Second, the ambiguity over what counts as “FGM” (especially regarding the “less severe” forms) is a potential danger for Togo. If communities come to see mild forms as “acceptable” or outside the legal definition, then regressive shifts or compromises may occur. We must ensure that our laws and public messaging leave no loopholes for partial continuation.
Third, the risk of medicalization is a warning for Togo. If traditional cutters see pressure, some might try to shift the procedure into health settings or use “less severe” versions as a way to evade scrutiny. That path is dangerous because it can lend a veneer of legitimacy. Togo must train health personnel, enforce prohibitions, and resist normalization of even “minor” cutting under medical guise.
Fourth, the call for respectful, community-based dialogues and inclusion of local leaders is especially relevant. Togo’s communities that still practice FGM are often small and close-knit; heavy-handed external campaigns can backfire. Change that emerges from within, mediated by trusted voices, will be more durable.

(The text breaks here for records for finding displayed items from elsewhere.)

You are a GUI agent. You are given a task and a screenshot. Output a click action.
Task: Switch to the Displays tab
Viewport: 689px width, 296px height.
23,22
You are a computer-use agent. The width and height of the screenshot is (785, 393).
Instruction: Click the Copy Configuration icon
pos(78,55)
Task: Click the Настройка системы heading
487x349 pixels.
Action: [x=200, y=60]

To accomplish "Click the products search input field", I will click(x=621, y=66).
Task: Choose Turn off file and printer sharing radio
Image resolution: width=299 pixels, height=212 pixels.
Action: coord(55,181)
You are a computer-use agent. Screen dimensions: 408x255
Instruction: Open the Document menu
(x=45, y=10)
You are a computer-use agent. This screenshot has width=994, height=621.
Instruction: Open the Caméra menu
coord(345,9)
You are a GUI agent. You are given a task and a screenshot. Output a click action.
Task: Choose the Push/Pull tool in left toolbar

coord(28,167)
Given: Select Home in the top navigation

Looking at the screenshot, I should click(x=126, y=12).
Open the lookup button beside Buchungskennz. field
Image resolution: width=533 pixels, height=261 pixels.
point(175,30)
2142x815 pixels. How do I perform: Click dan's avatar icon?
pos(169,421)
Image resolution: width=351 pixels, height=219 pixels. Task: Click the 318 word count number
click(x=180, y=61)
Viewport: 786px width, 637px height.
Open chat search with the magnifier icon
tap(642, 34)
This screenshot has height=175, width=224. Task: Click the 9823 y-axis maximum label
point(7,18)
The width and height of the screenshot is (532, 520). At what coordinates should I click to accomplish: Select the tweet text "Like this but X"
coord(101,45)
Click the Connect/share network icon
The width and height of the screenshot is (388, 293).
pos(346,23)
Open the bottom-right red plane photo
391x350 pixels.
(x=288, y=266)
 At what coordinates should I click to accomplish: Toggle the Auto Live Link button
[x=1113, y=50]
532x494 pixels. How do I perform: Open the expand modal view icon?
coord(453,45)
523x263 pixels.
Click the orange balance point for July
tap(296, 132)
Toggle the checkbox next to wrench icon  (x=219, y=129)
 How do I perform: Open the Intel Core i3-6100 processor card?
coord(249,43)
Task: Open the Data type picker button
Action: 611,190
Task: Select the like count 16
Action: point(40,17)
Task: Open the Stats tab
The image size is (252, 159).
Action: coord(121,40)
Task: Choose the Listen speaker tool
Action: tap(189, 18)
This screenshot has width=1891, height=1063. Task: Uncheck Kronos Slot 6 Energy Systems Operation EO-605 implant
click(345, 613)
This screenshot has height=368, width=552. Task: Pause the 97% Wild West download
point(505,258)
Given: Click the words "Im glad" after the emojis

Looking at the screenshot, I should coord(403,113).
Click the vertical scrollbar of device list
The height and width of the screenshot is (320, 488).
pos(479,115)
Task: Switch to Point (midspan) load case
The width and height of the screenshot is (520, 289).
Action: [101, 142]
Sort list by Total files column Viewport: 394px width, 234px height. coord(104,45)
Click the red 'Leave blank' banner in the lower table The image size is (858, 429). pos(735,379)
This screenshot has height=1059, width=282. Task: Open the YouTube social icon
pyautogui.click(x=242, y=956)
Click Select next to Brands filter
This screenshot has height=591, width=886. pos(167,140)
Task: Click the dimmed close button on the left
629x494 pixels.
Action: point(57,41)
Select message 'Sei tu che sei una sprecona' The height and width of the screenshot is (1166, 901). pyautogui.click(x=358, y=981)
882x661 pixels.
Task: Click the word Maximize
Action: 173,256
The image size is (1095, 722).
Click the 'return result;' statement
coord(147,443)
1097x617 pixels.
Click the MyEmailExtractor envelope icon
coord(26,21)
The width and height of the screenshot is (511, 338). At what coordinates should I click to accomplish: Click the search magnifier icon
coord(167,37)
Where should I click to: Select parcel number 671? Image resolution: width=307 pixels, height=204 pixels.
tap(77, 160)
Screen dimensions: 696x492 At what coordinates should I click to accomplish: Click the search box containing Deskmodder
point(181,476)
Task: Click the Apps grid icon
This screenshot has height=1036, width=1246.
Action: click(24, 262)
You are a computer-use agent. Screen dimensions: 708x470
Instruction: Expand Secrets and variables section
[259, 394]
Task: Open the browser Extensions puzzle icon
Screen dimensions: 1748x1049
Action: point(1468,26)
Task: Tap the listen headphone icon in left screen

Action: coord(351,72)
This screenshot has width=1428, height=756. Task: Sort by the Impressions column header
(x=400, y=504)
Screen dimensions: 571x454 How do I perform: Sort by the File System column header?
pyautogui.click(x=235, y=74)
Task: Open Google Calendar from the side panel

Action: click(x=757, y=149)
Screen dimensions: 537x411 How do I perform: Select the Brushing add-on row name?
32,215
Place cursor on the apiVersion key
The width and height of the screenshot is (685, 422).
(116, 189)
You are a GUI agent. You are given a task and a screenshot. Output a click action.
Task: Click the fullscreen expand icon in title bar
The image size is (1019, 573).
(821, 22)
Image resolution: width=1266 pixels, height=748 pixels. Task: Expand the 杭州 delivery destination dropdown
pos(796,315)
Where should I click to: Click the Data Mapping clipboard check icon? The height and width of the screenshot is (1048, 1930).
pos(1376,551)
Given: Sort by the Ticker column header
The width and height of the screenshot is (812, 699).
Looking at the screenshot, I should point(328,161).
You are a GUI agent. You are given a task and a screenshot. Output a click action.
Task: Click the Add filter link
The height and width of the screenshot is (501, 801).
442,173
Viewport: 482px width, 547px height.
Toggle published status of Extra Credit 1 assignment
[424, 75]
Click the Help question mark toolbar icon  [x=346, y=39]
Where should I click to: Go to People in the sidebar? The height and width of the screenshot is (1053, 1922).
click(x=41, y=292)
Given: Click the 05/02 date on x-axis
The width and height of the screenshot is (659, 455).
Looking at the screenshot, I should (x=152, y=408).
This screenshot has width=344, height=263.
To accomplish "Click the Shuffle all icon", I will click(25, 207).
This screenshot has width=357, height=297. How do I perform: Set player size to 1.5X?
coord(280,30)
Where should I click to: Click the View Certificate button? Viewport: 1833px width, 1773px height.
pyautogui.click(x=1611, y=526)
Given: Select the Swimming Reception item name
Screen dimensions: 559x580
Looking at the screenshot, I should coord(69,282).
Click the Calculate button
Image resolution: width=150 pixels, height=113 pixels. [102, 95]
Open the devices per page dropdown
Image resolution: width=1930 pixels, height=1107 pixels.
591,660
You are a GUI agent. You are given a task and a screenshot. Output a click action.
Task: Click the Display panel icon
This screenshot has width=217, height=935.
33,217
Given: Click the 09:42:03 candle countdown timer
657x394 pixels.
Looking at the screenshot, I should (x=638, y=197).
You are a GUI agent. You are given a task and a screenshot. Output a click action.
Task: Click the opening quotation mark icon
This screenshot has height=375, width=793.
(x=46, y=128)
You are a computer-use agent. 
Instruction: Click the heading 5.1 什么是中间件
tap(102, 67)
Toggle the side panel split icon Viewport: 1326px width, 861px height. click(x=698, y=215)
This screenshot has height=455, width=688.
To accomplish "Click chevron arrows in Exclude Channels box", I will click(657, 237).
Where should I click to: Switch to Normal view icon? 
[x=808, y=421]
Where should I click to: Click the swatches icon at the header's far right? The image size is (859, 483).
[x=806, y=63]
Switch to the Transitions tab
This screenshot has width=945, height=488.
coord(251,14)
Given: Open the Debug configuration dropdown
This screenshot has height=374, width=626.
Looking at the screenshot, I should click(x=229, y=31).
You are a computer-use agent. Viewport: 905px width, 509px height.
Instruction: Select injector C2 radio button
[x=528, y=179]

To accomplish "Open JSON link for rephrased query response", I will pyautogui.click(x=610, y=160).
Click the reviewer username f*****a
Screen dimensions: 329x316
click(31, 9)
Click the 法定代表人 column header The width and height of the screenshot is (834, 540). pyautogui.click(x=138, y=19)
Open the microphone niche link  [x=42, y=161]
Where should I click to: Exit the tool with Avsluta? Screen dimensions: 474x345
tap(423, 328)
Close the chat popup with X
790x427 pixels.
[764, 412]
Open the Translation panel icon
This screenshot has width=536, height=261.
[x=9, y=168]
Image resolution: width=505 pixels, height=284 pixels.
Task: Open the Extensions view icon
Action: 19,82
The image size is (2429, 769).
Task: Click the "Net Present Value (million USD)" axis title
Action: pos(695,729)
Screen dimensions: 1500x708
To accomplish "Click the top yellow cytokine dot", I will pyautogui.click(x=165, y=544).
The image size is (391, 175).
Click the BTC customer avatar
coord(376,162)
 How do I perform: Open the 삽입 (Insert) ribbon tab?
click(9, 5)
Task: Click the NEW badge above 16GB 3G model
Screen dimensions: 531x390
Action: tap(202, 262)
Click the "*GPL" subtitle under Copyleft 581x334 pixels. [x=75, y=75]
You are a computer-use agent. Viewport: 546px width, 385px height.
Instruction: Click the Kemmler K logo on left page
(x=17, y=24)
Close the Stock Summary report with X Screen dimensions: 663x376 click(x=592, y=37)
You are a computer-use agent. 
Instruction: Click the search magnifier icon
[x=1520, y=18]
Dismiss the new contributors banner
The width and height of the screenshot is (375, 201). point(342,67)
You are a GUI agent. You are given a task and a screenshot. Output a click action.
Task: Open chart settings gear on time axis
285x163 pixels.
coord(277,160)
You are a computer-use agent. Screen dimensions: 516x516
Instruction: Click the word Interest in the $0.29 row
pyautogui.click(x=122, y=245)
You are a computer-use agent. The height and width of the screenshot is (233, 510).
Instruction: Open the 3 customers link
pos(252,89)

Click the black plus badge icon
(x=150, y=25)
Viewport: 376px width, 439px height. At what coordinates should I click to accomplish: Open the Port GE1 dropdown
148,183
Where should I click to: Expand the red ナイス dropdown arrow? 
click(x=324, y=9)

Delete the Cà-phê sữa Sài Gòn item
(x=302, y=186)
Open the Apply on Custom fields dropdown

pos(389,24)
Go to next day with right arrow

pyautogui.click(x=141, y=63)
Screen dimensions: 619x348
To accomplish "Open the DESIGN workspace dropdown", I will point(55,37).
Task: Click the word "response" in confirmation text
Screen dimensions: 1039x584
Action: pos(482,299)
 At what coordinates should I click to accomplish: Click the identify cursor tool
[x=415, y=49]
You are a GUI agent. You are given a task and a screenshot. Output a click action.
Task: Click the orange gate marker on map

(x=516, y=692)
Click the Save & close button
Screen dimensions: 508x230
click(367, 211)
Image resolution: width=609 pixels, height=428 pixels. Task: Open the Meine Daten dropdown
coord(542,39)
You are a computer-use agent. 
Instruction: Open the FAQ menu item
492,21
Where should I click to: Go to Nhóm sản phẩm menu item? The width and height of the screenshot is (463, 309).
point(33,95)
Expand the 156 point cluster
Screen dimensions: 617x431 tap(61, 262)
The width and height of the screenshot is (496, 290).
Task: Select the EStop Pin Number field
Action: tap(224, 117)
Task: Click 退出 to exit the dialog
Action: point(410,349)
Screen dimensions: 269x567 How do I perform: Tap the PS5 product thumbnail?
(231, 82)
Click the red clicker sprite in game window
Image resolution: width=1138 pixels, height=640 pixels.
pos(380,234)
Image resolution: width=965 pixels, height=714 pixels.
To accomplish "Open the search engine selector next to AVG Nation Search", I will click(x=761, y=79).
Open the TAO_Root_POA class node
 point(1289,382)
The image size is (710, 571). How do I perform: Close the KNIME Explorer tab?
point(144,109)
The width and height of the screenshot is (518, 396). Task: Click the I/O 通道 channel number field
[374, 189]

Finally, the article’s caution about competing priorities is important for Togo too. When governments or NGOs face crises health emergencies, resource constraints they may deprioritize FGM work. But those moments are exactly when harmful practices can surge back. Sustained commitment is essential.
In conclusion, the Horn-of-Africa experience as described by Arabahmadi underscores the fact that abolishing FGM is not a one-shot campaign it is a delicate journey through terrains of culture, identity, power, and resistance. Togo is not the Horn, but we would do well to treat our progress as fragile and to adopt strategies that respect local voices, anticipate perverse shifts (e.g. medicalization), and maintain vigilance even when prevalence is low. As a young humanist from Togo, I believe our path should be steady, thoughtful, inclusive and always rooted in defending girls’ bodily integrity and dignity.